PETALING JAYA: Rapidly declining shark sightings in Sabah serve as a forewarning that the future of the tourism industry in the state is at stake, Sabah Shark Protection Association (SSPA) Chairman Aderick Chong Hee Tat said.
“It’s a wake-up call for us. Shark sightings in the state are becoming increasingly rare and some people have even told me that there are no more sharks near Mabul Island,” he told FMT when contacted.
He was responding to an earlier report by Malay Mail Online, quoting the state’s Tourism, Culture and Environment Minister Masidi Manjun, as saying the Philippines could surpass Sabah in the tourism industry unless shark-finning is banned.

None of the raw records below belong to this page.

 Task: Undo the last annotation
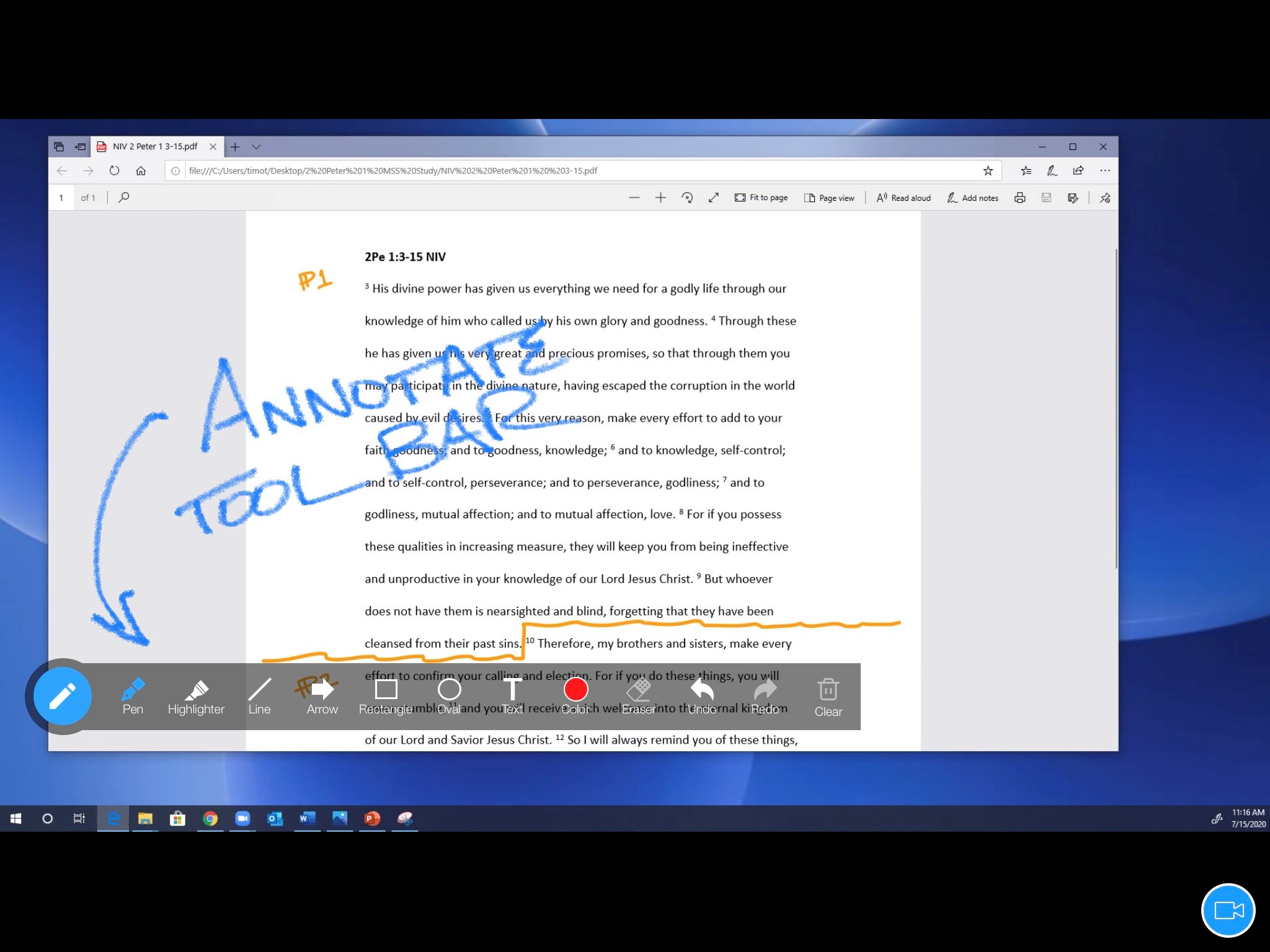(x=702, y=696)
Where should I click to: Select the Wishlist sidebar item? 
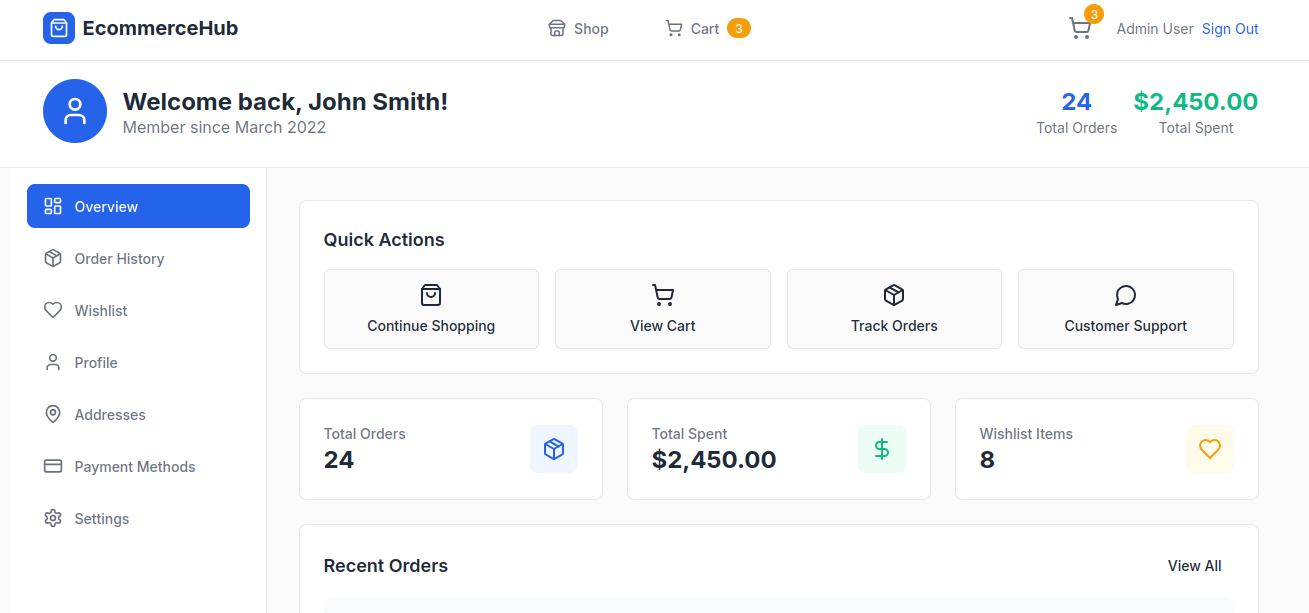[100, 311]
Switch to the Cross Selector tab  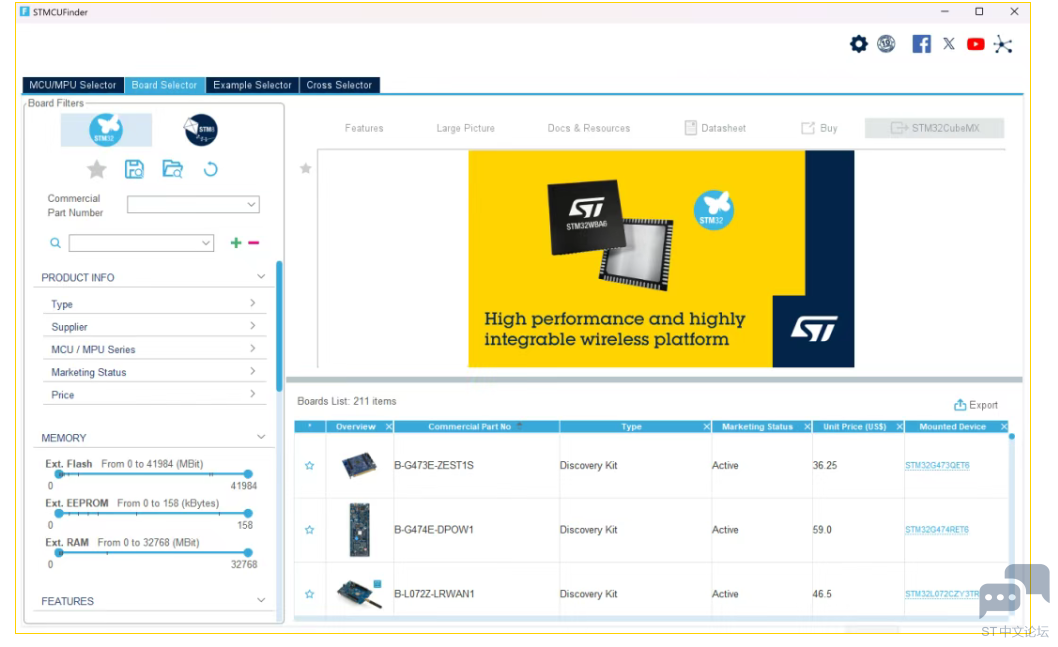pos(339,85)
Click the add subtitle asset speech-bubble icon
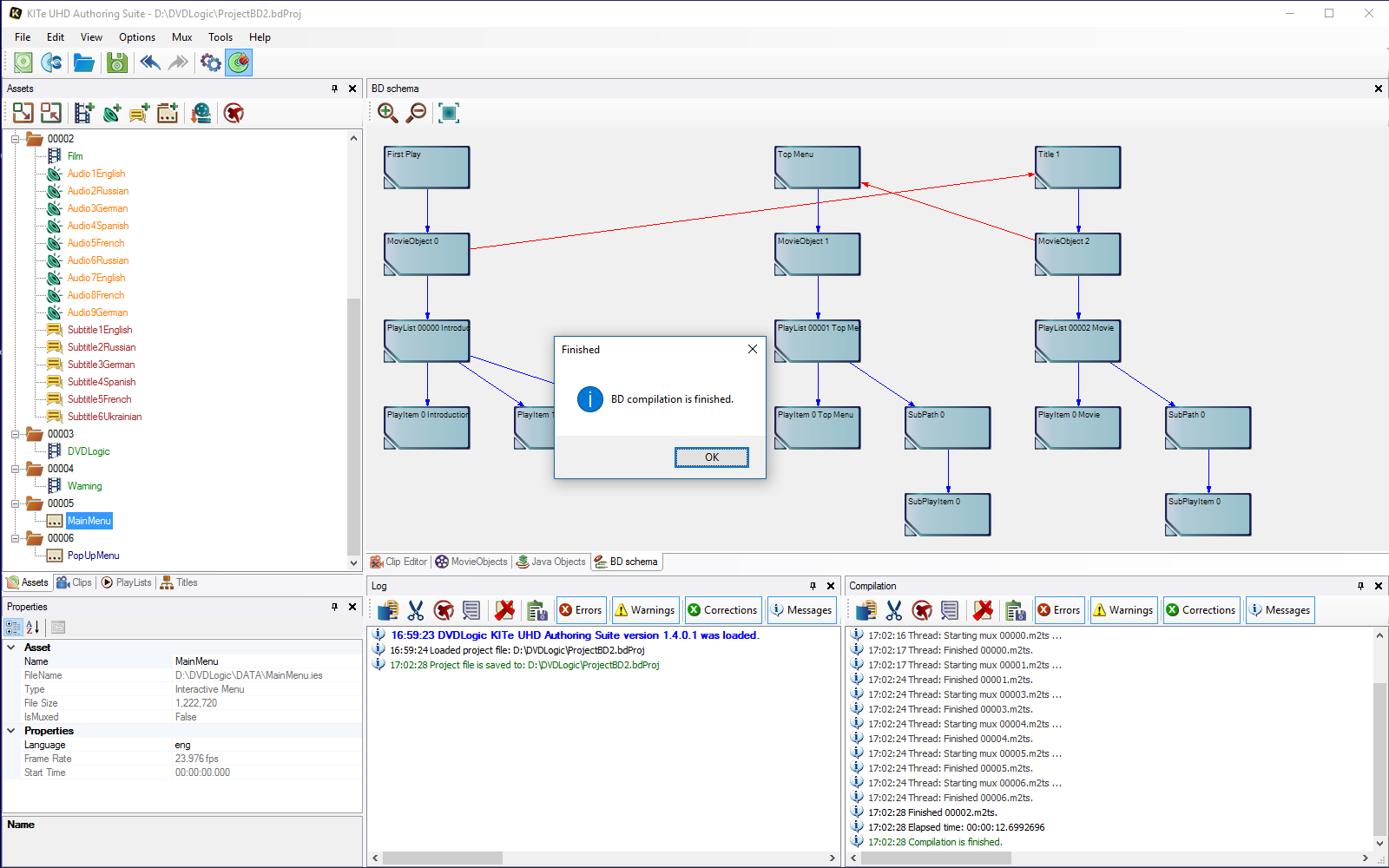Screen dimensions: 1389x868 tap(139, 113)
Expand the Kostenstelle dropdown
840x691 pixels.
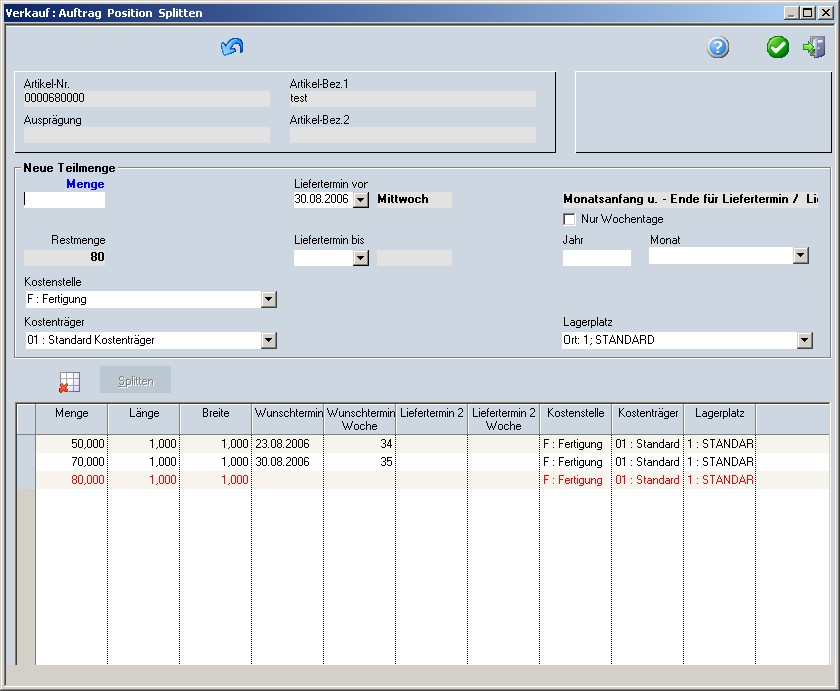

He echoed similar sentiments as Masidi, pointing out that the moment Phillippine President Rodrigo Duterte manages to eliminate militant groups in southern Philippines, eco-tourists would abandon Sabah.
“We are definitely competing with the Philippines.”
Shark-finning in the state will also scare off many international tourists and it will leave a bad image of Sabah, Chong said.
“Tourists come to Sabah expecting to see sharks in our waters. But instead, if they see sharks being chopped up into pieces at the beach, it will definitely make the rounds on social media.”
Masidi was also quoted as saying that there was an urgent need for a solution, considering that the diving industry contributes RM380 million to the tourism sector each year, with 90 per cent of workers in the industry being native Sabahans.
Chong said: “The tourism industry is employing many Sabahans and if that sector collapses, our people are going to lose a lot of jobs.
“We are basically missing the whole big picture because a lot of money and jobs are at stake.”
Chong stressed that legislation concerning the protection of sharks must be quickly implemented in the state before it’s too late.